··· Records for this task ···

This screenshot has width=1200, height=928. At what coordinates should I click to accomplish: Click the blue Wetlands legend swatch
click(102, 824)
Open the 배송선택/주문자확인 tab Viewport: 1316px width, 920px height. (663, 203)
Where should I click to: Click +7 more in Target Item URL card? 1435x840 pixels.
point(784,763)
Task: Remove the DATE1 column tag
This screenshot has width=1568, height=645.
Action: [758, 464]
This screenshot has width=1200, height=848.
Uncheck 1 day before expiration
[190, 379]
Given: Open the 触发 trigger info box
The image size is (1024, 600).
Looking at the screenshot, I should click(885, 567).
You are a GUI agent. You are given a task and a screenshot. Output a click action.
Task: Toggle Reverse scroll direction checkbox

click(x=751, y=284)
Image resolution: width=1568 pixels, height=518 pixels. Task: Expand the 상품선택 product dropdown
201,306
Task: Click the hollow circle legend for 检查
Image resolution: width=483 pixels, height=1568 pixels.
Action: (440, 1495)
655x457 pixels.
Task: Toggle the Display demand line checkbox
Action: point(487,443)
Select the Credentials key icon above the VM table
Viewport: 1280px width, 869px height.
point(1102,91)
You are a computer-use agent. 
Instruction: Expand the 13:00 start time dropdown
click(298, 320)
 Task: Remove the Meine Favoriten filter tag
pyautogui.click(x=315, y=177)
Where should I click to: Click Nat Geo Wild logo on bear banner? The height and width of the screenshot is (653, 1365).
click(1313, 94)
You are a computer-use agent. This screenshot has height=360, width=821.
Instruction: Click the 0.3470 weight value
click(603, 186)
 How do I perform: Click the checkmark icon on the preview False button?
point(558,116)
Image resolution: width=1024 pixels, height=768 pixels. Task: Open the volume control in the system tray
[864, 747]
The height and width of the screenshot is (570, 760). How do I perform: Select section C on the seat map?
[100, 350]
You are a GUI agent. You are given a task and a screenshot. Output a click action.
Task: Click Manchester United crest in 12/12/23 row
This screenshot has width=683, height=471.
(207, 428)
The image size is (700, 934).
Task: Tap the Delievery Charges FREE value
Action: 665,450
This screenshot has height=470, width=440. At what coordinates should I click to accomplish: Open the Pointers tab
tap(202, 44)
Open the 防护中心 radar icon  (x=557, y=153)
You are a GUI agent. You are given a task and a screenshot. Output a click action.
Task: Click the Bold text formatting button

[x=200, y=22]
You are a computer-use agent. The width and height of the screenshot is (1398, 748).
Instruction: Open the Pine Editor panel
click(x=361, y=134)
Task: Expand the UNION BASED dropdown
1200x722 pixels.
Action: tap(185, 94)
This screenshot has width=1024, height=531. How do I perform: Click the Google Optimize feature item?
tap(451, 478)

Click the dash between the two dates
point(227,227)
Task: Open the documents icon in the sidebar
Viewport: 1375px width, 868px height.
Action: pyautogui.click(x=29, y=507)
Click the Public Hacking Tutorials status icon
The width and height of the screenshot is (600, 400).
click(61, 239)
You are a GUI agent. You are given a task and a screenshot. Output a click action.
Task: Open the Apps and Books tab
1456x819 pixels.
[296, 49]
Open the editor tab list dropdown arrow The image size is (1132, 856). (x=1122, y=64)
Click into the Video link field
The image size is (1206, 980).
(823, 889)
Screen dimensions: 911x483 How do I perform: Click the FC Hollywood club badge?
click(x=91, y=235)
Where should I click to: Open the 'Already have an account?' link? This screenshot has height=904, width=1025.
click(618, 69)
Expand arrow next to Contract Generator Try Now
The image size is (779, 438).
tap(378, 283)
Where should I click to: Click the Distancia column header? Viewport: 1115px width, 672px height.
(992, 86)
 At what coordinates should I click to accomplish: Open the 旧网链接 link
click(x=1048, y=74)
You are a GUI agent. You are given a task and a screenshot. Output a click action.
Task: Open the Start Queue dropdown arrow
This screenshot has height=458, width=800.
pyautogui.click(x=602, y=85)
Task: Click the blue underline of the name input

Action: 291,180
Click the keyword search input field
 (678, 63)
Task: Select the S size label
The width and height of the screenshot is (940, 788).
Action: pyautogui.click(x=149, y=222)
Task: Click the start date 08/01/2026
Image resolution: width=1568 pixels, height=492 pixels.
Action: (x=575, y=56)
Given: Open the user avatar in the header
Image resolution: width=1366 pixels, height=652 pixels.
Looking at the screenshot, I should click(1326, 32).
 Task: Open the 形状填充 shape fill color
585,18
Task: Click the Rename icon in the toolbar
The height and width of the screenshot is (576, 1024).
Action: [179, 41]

···

The data must be transcribed in full. Every word stays the same.

▸ **Response below**
This screenshot has width=1200, height=928. At what coordinates should I click to accomplish: Click the blue Wetlands legend swatch
click(102, 824)
Open the 배송선택/주문자확인 tab Viewport: 1316px width, 920px height. (663, 203)
Where should I click to: Click +7 more in Target Item URL card? 1435x840 pixels.
point(784,763)
Task: Remove the DATE1 column tag
This screenshot has width=1568, height=645.
Action: [758, 464]
This screenshot has width=1200, height=848.
Uncheck 1 day before expiration
[190, 379]
Given: Open the 触发 trigger info box
The image size is (1024, 600).
Looking at the screenshot, I should click(885, 567).
You are a GUI agent. You are given a task and a screenshot. Output a click action.
Task: Toggle Reverse scroll direction checkbox

click(x=751, y=284)
Image resolution: width=1568 pixels, height=518 pixels. Task: Expand the 상품선택 product dropdown
201,306
Task: Click the hollow circle legend for 检查
Image resolution: width=483 pixels, height=1568 pixels.
Action: (440, 1495)
655x457 pixels.
Task: Toggle the Display demand line checkbox
Action: point(487,443)
Select the Credentials key icon above the VM table
Viewport: 1280px width, 869px height.
point(1102,91)
You are a computer-use agent. 
Instruction: Expand the 13:00 start time dropdown
click(298, 320)
 Task: Remove the Meine Favoriten filter tag
pyautogui.click(x=315, y=177)
Where should I click to: Click Nat Geo Wild logo on bear banner? The height and width of the screenshot is (653, 1365).
click(1313, 94)
You are a computer-use agent. This screenshot has height=360, width=821.
Instruction: Click the 0.3470 weight value
click(603, 186)
 How do I perform: Click the checkmark icon on the preview False button?
point(558,116)
Image resolution: width=1024 pixels, height=768 pixels. Task: Open the volume control in the system tray
[864, 747]
The height and width of the screenshot is (570, 760). How do I perform: Select section C on the seat map?
[100, 350]
You are a GUI agent. You are given a task and a screenshot. Output a click action.
Task: Click Manchester United crest in 12/12/23 row
This screenshot has width=683, height=471.
(207, 428)
The image size is (700, 934).
Task: Tap the Delievery Charges FREE value
Action: 665,450
This screenshot has height=470, width=440. At what coordinates should I click to accomplish: Open the Pointers tab
tap(202, 44)
Open the 防护中心 radar icon  (x=557, y=153)
You are a GUI agent. You are given a task and a screenshot. Output a click action.
Task: Click the Bold text formatting button

[x=200, y=22]
You are a computer-use agent. The width and height of the screenshot is (1398, 748).
Instruction: Open the Pine Editor panel
click(x=361, y=134)
Task: Expand the UNION BASED dropdown
1200x722 pixels.
Action: tap(185, 94)
This screenshot has width=1024, height=531. How do I perform: Click the Google Optimize feature item?
tap(451, 478)

Click the dash between the two dates
point(227,227)
Task: Open the documents icon in the sidebar
Viewport: 1375px width, 868px height.
Action: pyautogui.click(x=29, y=507)
Click the Public Hacking Tutorials status icon
The width and height of the screenshot is (600, 400).
click(61, 239)
You are a GUI agent. You are given a task and a screenshot. Output a click action.
Task: Open the Apps and Books tab
1456x819 pixels.
[296, 49]
Open the editor tab list dropdown arrow The image size is (1132, 856). (x=1122, y=64)
Click into the Video link field
The image size is (1206, 980).
(823, 889)
Screen dimensions: 911x483 How do I perform: Click the FC Hollywood club badge?
click(x=91, y=235)
Where should I click to: Open the 'Already have an account?' link? This screenshot has height=904, width=1025.
click(618, 69)
Expand arrow next to Contract Generator Try Now
The image size is (779, 438).
tap(378, 283)
Where should I click to: Click the Distancia column header? Viewport: 1115px width, 672px height.
(992, 86)
 At what coordinates should I click to accomplish: Open the 旧网链接 link
click(x=1048, y=74)
You are a GUI agent. You are given a task and a screenshot. Output a click action.
Task: Open the Start Queue dropdown arrow
This screenshot has height=458, width=800.
pyautogui.click(x=602, y=85)
Task: Click the blue underline of the name input

Action: 291,180
Click the keyword search input field
 (678, 63)
Task: Select the S size label
The width and height of the screenshot is (940, 788).
Action: pyautogui.click(x=149, y=222)
Task: Click the start date 08/01/2026
Image resolution: width=1568 pixels, height=492 pixels.
Action: (x=575, y=56)
Given: Open the user avatar in the header
Image resolution: width=1366 pixels, height=652 pixels.
Looking at the screenshot, I should click(1326, 32).
 Task: Open the 形状填充 shape fill color
585,18
Task: Click the Rename icon in the toolbar
The height and width of the screenshot is (576, 1024).
Action: [179, 41]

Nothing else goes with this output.